How Good Friday Helps Us Cope with the Pandemic
This year, thanks to the coronavirus, I will not be able to experience one of my favorite moments in the church calendar: Good Friday. I love Easter, with its bright colors and signs of spring, the celebration of a concept on which rests the entire Christian faith: resurrection. And yet sometimes we Christians rush too quickly past Good Friday, especially when the gospel writers devoted enormous space in the sacred texts to the ugly scene of Jesus dying an unjust and shameful death on a Roman cross.
This moment we are in, in a week when fatalities from COVID-19 are expected to rise dramatically, at what the surgeon general has called “our generation’s Pearl Harbor,” we need to linger longer, even if from our living rooms, at the message of Good Friday.

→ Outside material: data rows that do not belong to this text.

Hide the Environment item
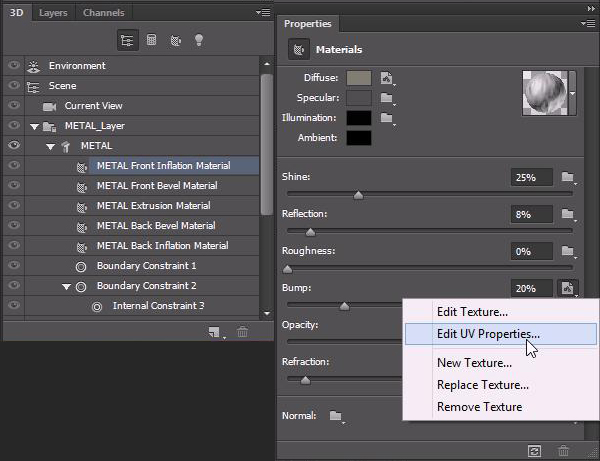This screenshot has width=600, height=461. coord(14,66)
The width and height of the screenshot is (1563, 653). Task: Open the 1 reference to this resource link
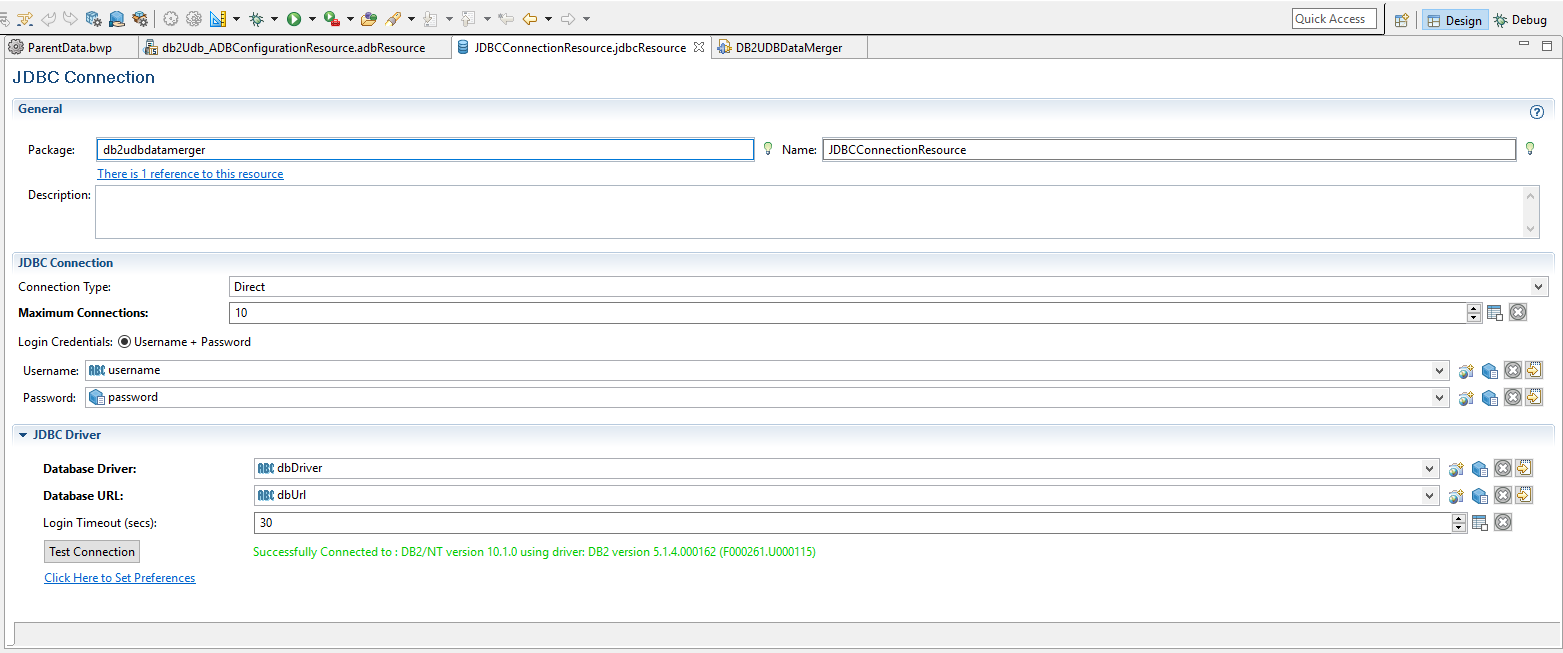coord(190,174)
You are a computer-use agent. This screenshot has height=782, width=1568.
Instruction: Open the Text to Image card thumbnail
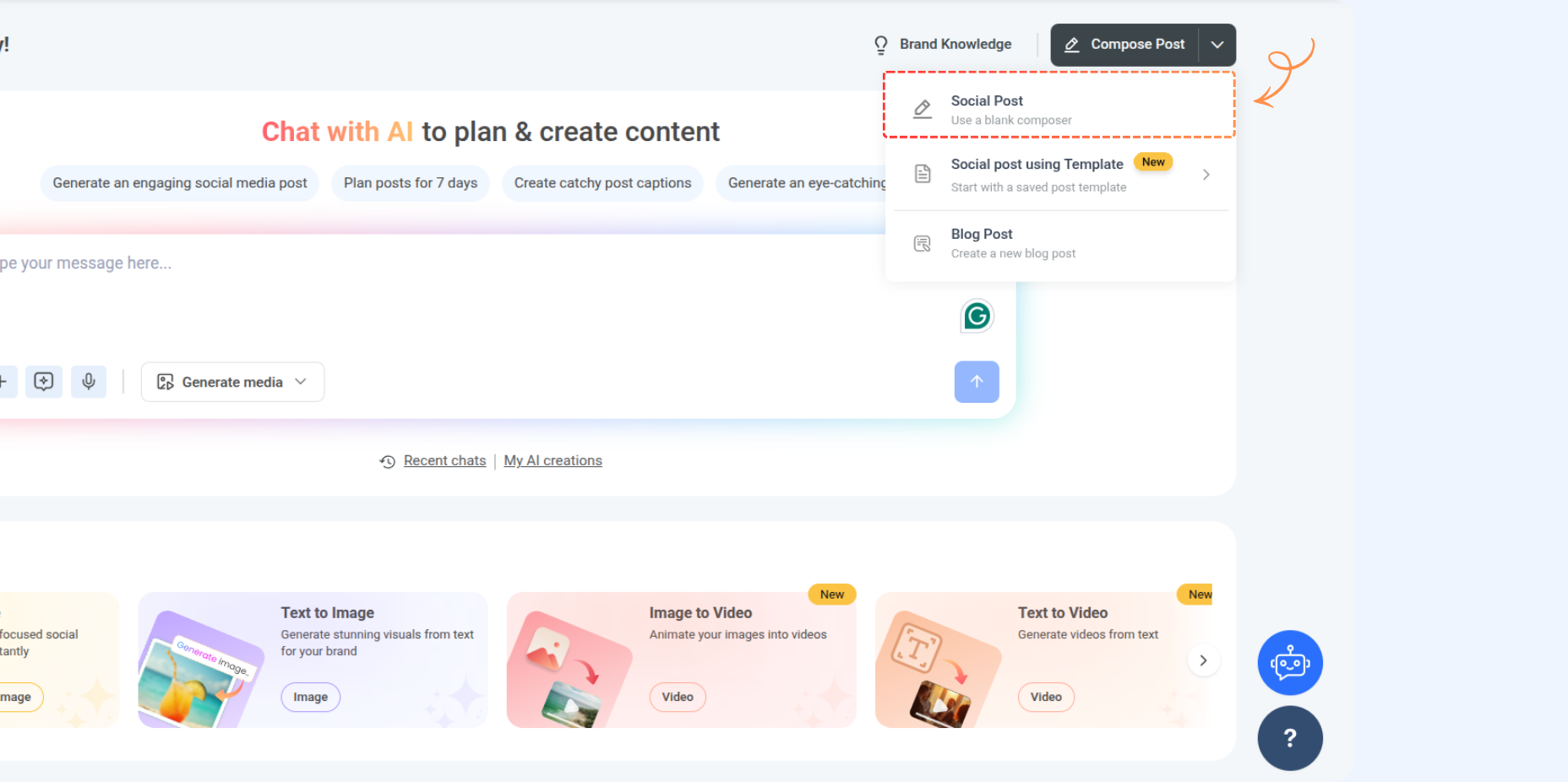pos(200,667)
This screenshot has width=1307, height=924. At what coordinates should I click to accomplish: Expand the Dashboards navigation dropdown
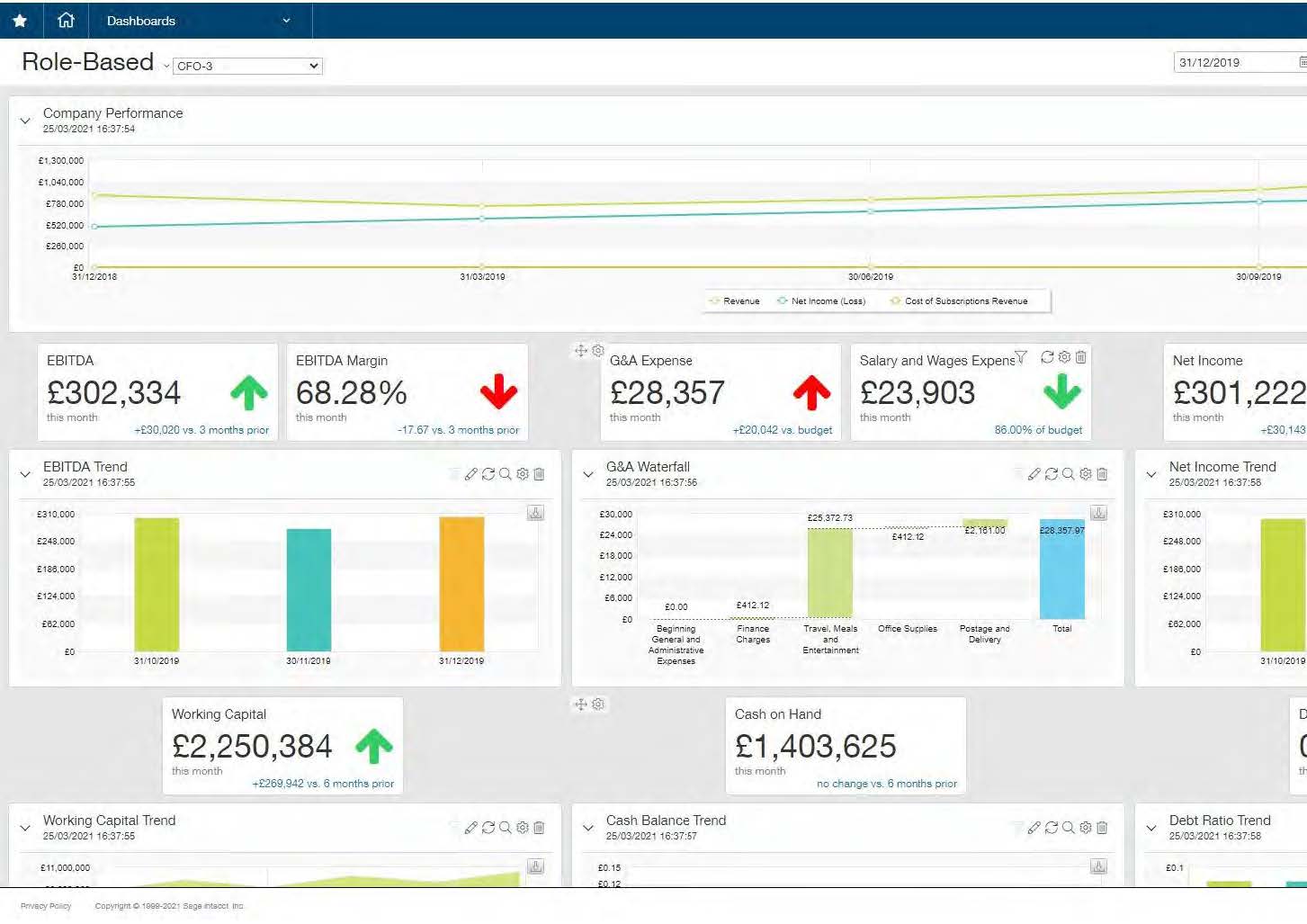[285, 20]
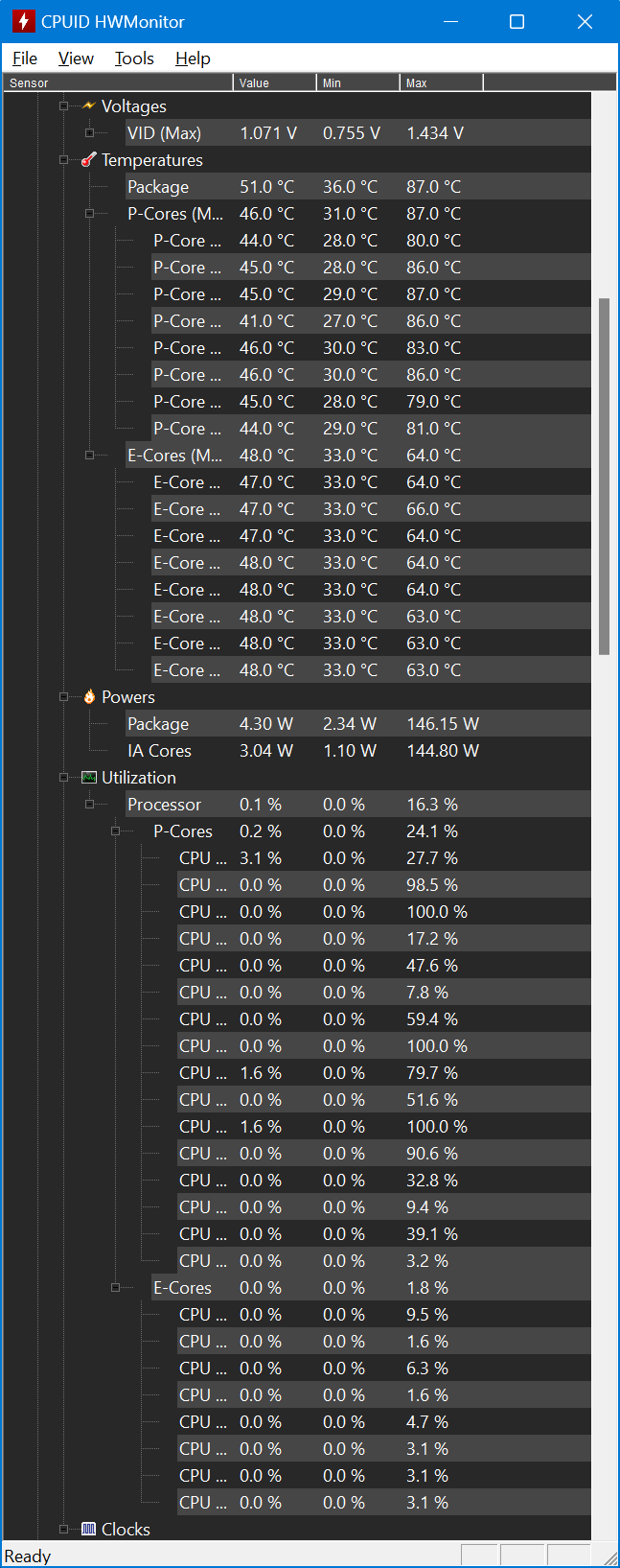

In normal times (remember those?), the end of life is not something we like to dwell on, but now, as the stench of death surrounds us, as frozen trucks parked outside hospitals serve as overflow morgues, as funeral directors prepare for a volume of work they never anticipated, as an invisible virus makes its menacing journey through our cities, we need to think about death. On Good Friday there are no pastel eggs or bright dresses, no Peeps or perfume. There is only a somber, sober reflection on the agony of the most unjust death in the history of the world. The Christian story says that, in God’s Providence, Jesus, both human and divine, was put to death by the very creatures that he formed with his hands and into whom he breathed the breath of life.